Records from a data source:
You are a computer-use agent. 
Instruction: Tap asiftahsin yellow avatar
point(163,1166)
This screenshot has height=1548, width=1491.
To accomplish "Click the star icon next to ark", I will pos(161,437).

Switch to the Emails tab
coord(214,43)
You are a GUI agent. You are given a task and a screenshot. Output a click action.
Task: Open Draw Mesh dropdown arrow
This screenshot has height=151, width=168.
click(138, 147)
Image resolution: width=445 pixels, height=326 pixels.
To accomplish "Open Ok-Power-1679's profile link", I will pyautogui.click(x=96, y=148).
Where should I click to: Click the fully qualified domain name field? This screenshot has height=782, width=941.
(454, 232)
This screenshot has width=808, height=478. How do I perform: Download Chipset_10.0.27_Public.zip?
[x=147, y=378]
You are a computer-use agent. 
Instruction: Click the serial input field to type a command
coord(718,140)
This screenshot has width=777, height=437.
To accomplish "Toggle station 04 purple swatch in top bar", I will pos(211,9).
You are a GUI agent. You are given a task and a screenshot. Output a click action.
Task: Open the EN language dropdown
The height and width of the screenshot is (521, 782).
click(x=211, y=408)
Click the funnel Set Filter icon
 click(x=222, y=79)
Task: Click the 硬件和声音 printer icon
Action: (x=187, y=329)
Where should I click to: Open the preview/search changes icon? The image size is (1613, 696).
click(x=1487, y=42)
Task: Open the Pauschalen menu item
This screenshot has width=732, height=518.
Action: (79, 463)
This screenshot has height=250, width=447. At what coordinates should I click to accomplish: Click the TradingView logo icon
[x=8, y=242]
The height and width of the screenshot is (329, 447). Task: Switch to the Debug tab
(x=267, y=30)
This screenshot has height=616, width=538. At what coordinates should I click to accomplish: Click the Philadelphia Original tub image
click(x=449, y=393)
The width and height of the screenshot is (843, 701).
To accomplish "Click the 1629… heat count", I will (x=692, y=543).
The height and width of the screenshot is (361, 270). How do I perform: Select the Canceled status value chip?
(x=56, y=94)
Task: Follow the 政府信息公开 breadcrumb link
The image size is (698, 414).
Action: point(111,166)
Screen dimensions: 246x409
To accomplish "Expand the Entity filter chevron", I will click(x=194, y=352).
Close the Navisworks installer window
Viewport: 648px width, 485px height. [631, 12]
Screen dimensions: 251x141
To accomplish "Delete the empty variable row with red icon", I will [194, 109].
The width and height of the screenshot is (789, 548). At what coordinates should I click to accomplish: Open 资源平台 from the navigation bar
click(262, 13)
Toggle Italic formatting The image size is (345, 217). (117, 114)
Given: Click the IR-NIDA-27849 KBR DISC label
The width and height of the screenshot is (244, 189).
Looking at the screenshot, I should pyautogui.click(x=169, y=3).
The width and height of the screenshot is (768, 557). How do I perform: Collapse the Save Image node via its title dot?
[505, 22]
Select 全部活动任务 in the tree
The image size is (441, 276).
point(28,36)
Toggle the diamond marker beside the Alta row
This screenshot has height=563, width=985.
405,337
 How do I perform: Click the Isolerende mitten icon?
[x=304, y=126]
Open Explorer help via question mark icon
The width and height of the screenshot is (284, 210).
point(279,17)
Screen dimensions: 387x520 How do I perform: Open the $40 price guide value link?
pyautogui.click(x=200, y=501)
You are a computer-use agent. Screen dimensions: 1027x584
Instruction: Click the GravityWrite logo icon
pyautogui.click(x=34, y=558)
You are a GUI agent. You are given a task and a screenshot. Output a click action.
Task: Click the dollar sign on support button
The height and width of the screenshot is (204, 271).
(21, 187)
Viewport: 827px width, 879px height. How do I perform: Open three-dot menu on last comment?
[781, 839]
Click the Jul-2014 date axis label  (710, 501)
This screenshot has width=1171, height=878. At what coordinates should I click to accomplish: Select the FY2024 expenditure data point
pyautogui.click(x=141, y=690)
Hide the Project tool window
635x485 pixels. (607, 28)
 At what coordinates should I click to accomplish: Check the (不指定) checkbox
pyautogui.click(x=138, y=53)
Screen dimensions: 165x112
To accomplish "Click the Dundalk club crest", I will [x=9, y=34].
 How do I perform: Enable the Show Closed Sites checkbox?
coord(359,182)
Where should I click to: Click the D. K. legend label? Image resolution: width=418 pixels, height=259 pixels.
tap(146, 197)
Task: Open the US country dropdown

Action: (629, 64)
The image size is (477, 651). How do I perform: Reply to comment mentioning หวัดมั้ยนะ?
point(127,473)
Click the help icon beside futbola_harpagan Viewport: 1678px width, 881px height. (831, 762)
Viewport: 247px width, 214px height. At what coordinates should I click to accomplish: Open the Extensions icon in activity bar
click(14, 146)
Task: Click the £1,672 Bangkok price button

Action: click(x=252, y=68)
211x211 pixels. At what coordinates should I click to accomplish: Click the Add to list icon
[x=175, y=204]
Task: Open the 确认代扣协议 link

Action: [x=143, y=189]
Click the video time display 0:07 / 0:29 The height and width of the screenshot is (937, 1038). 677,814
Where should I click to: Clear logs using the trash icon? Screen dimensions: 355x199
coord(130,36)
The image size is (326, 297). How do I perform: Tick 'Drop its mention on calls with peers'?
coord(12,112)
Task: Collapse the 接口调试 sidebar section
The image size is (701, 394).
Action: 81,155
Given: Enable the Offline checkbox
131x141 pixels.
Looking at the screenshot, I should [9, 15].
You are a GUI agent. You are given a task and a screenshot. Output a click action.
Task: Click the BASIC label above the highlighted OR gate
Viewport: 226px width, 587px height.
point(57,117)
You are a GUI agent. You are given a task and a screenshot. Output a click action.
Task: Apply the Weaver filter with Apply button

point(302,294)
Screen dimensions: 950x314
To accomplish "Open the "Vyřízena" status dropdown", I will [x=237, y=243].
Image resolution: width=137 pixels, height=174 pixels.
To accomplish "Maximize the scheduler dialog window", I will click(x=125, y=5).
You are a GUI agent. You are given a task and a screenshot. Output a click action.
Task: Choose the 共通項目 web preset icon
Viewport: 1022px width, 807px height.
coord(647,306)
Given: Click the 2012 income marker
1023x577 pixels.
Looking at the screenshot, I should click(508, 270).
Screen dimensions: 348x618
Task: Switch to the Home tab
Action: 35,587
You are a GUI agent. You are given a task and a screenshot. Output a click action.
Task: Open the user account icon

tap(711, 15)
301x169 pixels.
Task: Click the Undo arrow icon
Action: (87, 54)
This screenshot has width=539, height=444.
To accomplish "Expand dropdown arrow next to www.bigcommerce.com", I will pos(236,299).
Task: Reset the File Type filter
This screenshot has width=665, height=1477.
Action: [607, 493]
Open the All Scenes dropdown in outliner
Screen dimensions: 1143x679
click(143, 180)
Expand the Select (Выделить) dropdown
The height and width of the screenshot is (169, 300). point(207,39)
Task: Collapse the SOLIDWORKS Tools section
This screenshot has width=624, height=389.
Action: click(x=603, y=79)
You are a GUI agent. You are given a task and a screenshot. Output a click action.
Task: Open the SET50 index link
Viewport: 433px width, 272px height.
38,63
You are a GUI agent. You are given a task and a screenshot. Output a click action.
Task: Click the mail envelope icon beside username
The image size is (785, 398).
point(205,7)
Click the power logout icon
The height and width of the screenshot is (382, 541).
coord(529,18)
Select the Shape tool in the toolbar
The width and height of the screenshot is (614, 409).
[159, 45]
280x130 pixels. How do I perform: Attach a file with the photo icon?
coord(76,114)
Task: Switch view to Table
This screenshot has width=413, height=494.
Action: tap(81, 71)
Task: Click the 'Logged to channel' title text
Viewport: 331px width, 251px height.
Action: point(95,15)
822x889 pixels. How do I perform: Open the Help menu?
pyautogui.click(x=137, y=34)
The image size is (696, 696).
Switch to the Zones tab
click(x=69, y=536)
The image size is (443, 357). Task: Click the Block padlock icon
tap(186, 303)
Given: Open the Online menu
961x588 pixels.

**What you are asked to do**
Exact copies of every record above are required.

**Result of the exercise**
You are a computer-use agent. 
Instruction: Tap asiftahsin yellow avatar
point(163,1166)
This screenshot has height=1548, width=1491.
To accomplish "Click the star icon next to ark", I will pos(161,437).

Switch to the Emails tab
coord(214,43)
You are a GUI agent. You are given a task and a screenshot. Output a click action.
Task: Open Draw Mesh dropdown arrow
This screenshot has height=151, width=168.
click(138, 147)
Image resolution: width=445 pixels, height=326 pixels.
To accomplish "Open Ok-Power-1679's profile link", I will pyautogui.click(x=96, y=148).
Where should I click to: Click the fully qualified domain name field? This screenshot has height=782, width=941.
(454, 232)
This screenshot has width=808, height=478. How do I perform: Download Chipset_10.0.27_Public.zip?
[x=147, y=378]
You are a computer-use agent. 
Instruction: Click the serial input field to type a command
coord(718,140)
This screenshot has width=777, height=437.
To accomplish "Toggle station 04 purple swatch in top bar", I will pos(211,9).
You are a GUI agent. You are given a task and a screenshot. Output a click action.
Task: Open the EN language dropdown
The height and width of the screenshot is (521, 782).
click(x=211, y=408)
Click the funnel Set Filter icon
 click(x=222, y=79)
Task: Click the 硬件和声音 printer icon
Action: (x=187, y=329)
Where should I click to: Open the preview/search changes icon? The image size is (1613, 696).
click(x=1487, y=42)
Task: Open the Pauschalen menu item
This screenshot has width=732, height=518.
Action: (79, 463)
This screenshot has height=250, width=447. At what coordinates should I click to accomplish: Click the TradingView logo icon
[x=8, y=242]
The height and width of the screenshot is (329, 447). Task: Switch to the Debug tab
(x=267, y=30)
This screenshot has height=616, width=538. At what coordinates should I click to accomplish: Click the Philadelphia Original tub image
click(x=449, y=393)
The width and height of the screenshot is (843, 701).
To accomplish "Click the 1629… heat count", I will (x=692, y=543).
The height and width of the screenshot is (361, 270). How do I perform: Select the Canceled status value chip?
(x=56, y=94)
Task: Follow the 政府信息公开 breadcrumb link
The image size is (698, 414).
Action: point(111,166)
Screen dimensions: 246x409
To accomplish "Expand the Entity filter chevron", I will click(x=194, y=352).
Close the Navisworks installer window
Viewport: 648px width, 485px height. [631, 12]
Screen dimensions: 251x141
To accomplish "Delete the empty variable row with red icon", I will [194, 109].
The width and height of the screenshot is (789, 548). At what coordinates should I click to accomplish: Open 资源平台 from the navigation bar
click(262, 13)
Toggle Italic formatting The image size is (345, 217). (117, 114)
Given: Click the IR-NIDA-27849 KBR DISC label
The width and height of the screenshot is (244, 189).
Looking at the screenshot, I should pyautogui.click(x=169, y=3).
The width and height of the screenshot is (768, 557). How do I perform: Collapse the Save Image node via its title dot?
[505, 22]
Select 全部活动任务 in the tree
The image size is (441, 276).
point(28,36)
Toggle the diamond marker beside the Alta row
This screenshot has height=563, width=985.
405,337
 How do I perform: Click the Isolerende mitten icon?
[x=304, y=126]
Open Explorer help via question mark icon
The width and height of the screenshot is (284, 210).
point(279,17)
Screen dimensions: 387x520 How do I perform: Open the $40 price guide value link?
pyautogui.click(x=200, y=501)
You are a computer-use agent. Screen dimensions: 1027x584
Instruction: Click the GravityWrite logo icon
pyautogui.click(x=34, y=558)
You are a GUI agent. You are given a task and a screenshot. Output a click action.
Task: Click the dollar sign on support button
The height and width of the screenshot is (204, 271).
(21, 187)
Viewport: 827px width, 879px height. How do I perform: Open three-dot menu on last comment?
[781, 839]
Click the Jul-2014 date axis label  (710, 501)
This screenshot has width=1171, height=878. At what coordinates should I click to accomplish: Select the FY2024 expenditure data point
pyautogui.click(x=141, y=690)
Hide the Project tool window
635x485 pixels. (607, 28)
 At what coordinates should I click to accomplish: Check the (不指定) checkbox
pyautogui.click(x=138, y=53)
Screen dimensions: 165x112
To accomplish "Click the Dundalk club crest", I will [x=9, y=34].
 How do I perform: Enable the Show Closed Sites checkbox?
coord(359,182)
Where should I click to: Click the D. K. legend label? Image resolution: width=418 pixels, height=259 pixels.
tap(146, 197)
Task: Open the US country dropdown

Action: (629, 64)
The image size is (477, 651). How do I perform: Reply to comment mentioning หวัดมั้ยนะ?
point(127,473)
Click the help icon beside futbola_harpagan Viewport: 1678px width, 881px height. (831, 762)
Viewport: 247px width, 214px height. At what coordinates should I click to accomplish: Open the Extensions icon in activity bar
click(14, 146)
Task: Click the £1,672 Bangkok price button

Action: click(x=252, y=68)
211x211 pixels. At what coordinates should I click to accomplish: Click the Add to list icon
[x=175, y=204]
Task: Open the 确认代扣协议 link

Action: [x=143, y=189]
Click the video time display 0:07 / 0:29 The height and width of the screenshot is (937, 1038). 677,814
Where should I click to: Clear logs using the trash icon? Screen dimensions: 355x199
coord(130,36)
The image size is (326, 297). How do I perform: Tick 'Drop its mention on calls with peers'?
coord(12,112)
Task: Collapse the 接口调试 sidebar section
The image size is (701, 394).
Action: 81,155
Given: Enable the Offline checkbox
131x141 pixels.
Looking at the screenshot, I should [9, 15].
You are a GUI agent. You are given a task and a screenshot. Output a click action.
Task: Click the BASIC label above the highlighted OR gate
Viewport: 226px width, 587px height.
point(57,117)
You are a GUI agent. You are given a task and a screenshot. Output a click action.
Task: Apply the Weaver filter with Apply button

point(302,294)
Screen dimensions: 950x314
To accomplish "Open the "Vyřízena" status dropdown", I will [x=237, y=243].
Image resolution: width=137 pixels, height=174 pixels.
To accomplish "Maximize the scheduler dialog window", I will click(x=125, y=5).
You are a GUI agent. You are given a task and a screenshot. Output a click action.
Task: Choose the 共通項目 web preset icon
Viewport: 1022px width, 807px height.
coord(647,306)
Given: Click the 2012 income marker
1023x577 pixels.
Looking at the screenshot, I should click(508, 270).
Screen dimensions: 348x618
Task: Switch to the Home tab
Action: 35,587
You are a GUI agent. You are given a task and a screenshot. Output a click action.
Task: Open the user account icon

tap(711, 15)
301x169 pixels.
Task: Click the Undo arrow icon
Action: (87, 54)
This screenshot has width=539, height=444.
To accomplish "Expand dropdown arrow next to www.bigcommerce.com", I will pos(236,299).
Task: Reset the File Type filter
This screenshot has width=665, height=1477.
Action: [607, 493]
Open the All Scenes dropdown in outliner
Screen dimensions: 1143x679
click(143, 180)
Expand the Select (Выделить) dropdown
The height and width of the screenshot is (169, 300). point(207,39)
Task: Collapse the SOLIDWORKS Tools section
This screenshot has width=624, height=389.
Action: click(x=603, y=79)
You are a GUI agent. You are given a task and a screenshot. Output a click action.
Task: Open the SET50 index link
Viewport: 433px width, 272px height.
38,63
You are a GUI agent. You are given a task and a screenshot. Output a click action.
Task: Click the mail envelope icon beside username
The image size is (785, 398).
point(205,7)
Click the power logout icon
The height and width of the screenshot is (382, 541).
coord(529,18)
Select the Shape tool in the toolbar
The width and height of the screenshot is (614, 409).
[159, 45]
280x130 pixels. How do I perform: Attach a file with the photo icon?
coord(76,114)
Task: Switch view to Table
This screenshot has width=413, height=494.
Action: tap(81, 71)
Task: Click the 'Logged to channel' title text
Viewport: 331px width, 251px height.
Action: point(95,15)
822x889 pixels. How do I perform: Open the Help menu?
pyautogui.click(x=137, y=34)
The image size is (696, 696).
Switch to the Zones tab
click(x=69, y=536)
The image size is (443, 357). Task: Click the Block padlock icon
tap(186, 303)
Given: Open the Online menu
961x588 pixels.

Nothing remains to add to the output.